The solution to this is simple – reward good behaviour and, wherever possible ignore the bad.
The best example I can give of this is when at a toddler group a mum approached me and asked for advice with managing her 3 year old son’s behaviour (let’s call him Sam) as since the birth of her 2nd child, 6 months ago, Sam was showing negative behaviour towards other children.
After observing them, I tactfully suggested that when Sam became violent towards others, instead of jumping up and telling him off, she should quietly and calmly remove him from the situation (therefore not giving too much attention to him). When he was playing nicely, she should go to him and say something like ”what a good boy you are being at the moment.”
I saw this lady again about a month later and she couldn’t thank me enough. She said she felt like I had given her back her good little boy!
Other tools for managing behaviour are star charts, stickers or just simple verbal praise ( A pat on the back goes along way.)
Another example I had was while childminding, a 5 year old girl in my care who always had to be the first to do things first – first out of the door, first into the car etc.
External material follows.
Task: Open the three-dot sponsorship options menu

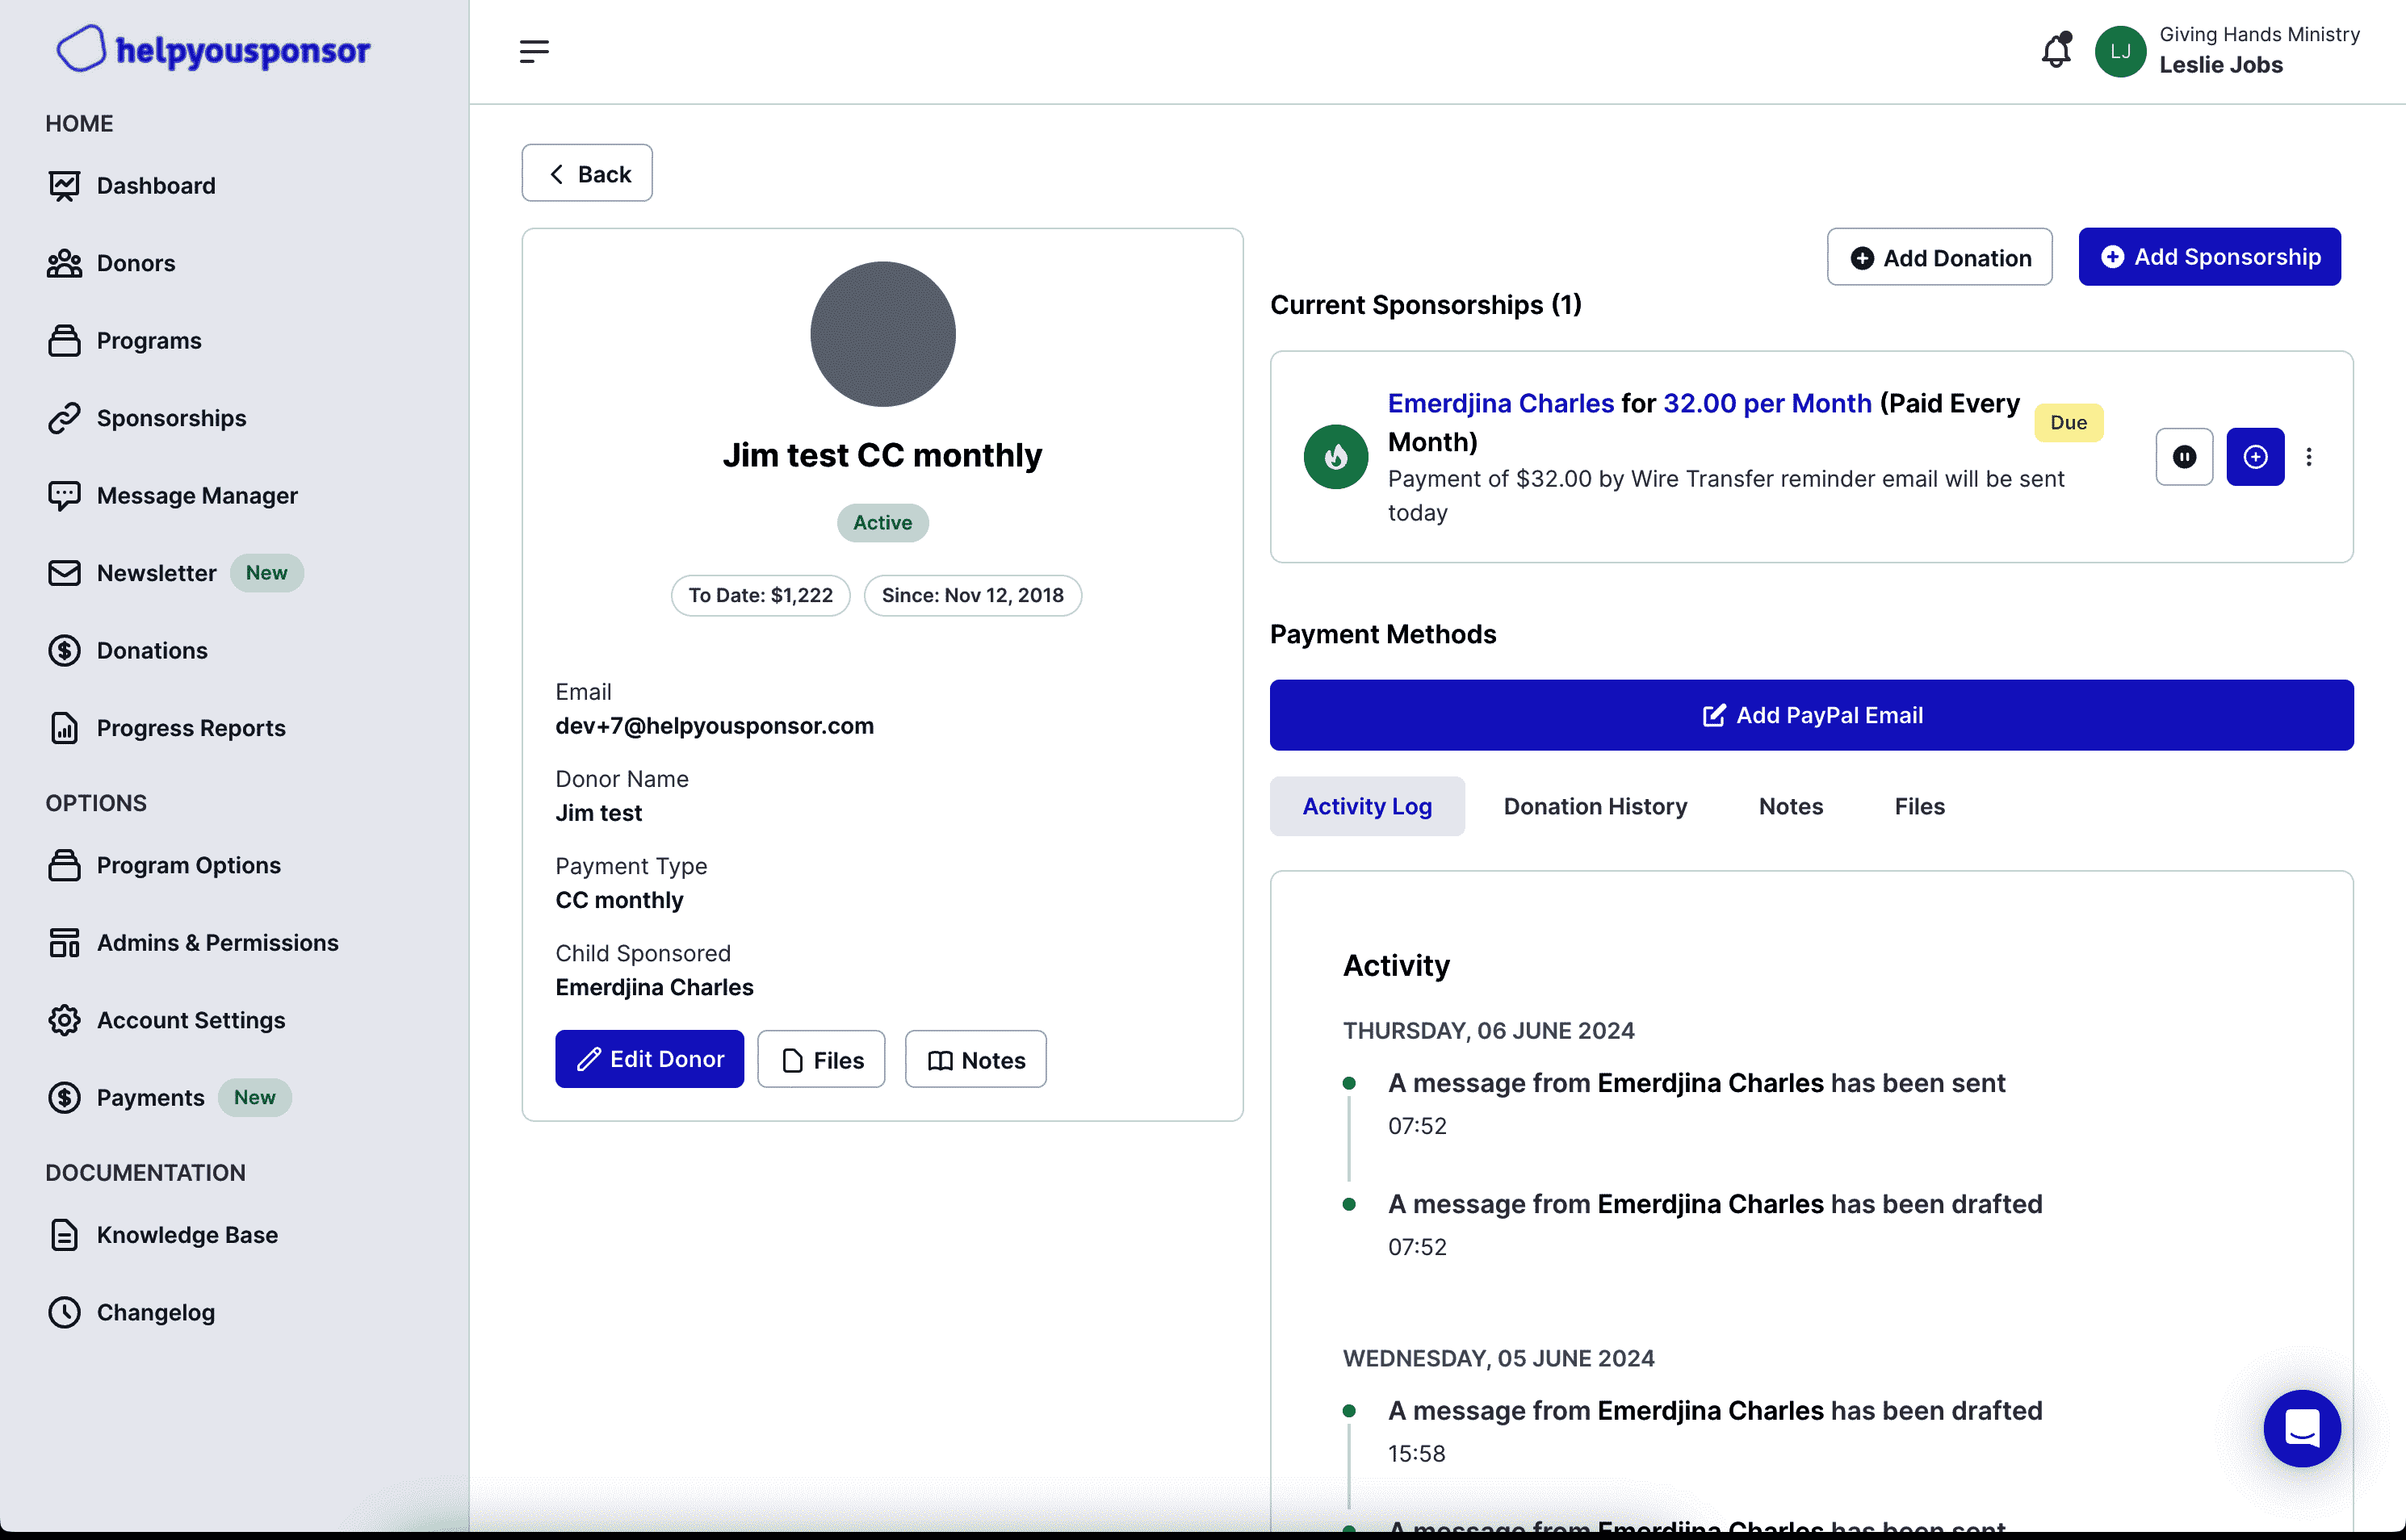Action: click(2309, 457)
While out walking I noticed that she liked to press the button on the pelican crossing so I used this to my advantage, explaining to her that if she was very good I would let her be the one to press the button in future. She changed from pushing and shoving to always be first to actually encouraging others to go ahead of her!
For a while I had a car which had a built-in pull-down child’s car seat in the back, which they all liked to sit in so I used this as a reward for being well behaved. A plastic pink spoon (a freebie, in fact) was a favourite for using to eat yoghurt at lunchtime, so again this became a reward.
I hope this has provided some food for thought. Ideas need to be adapted to suit the individual child, depending on their interests, age and stage of development.
If a parent feels that this isn’t working for their child and instead would like to give a punishment, then in my opinion, taking away a privilege is the way to go.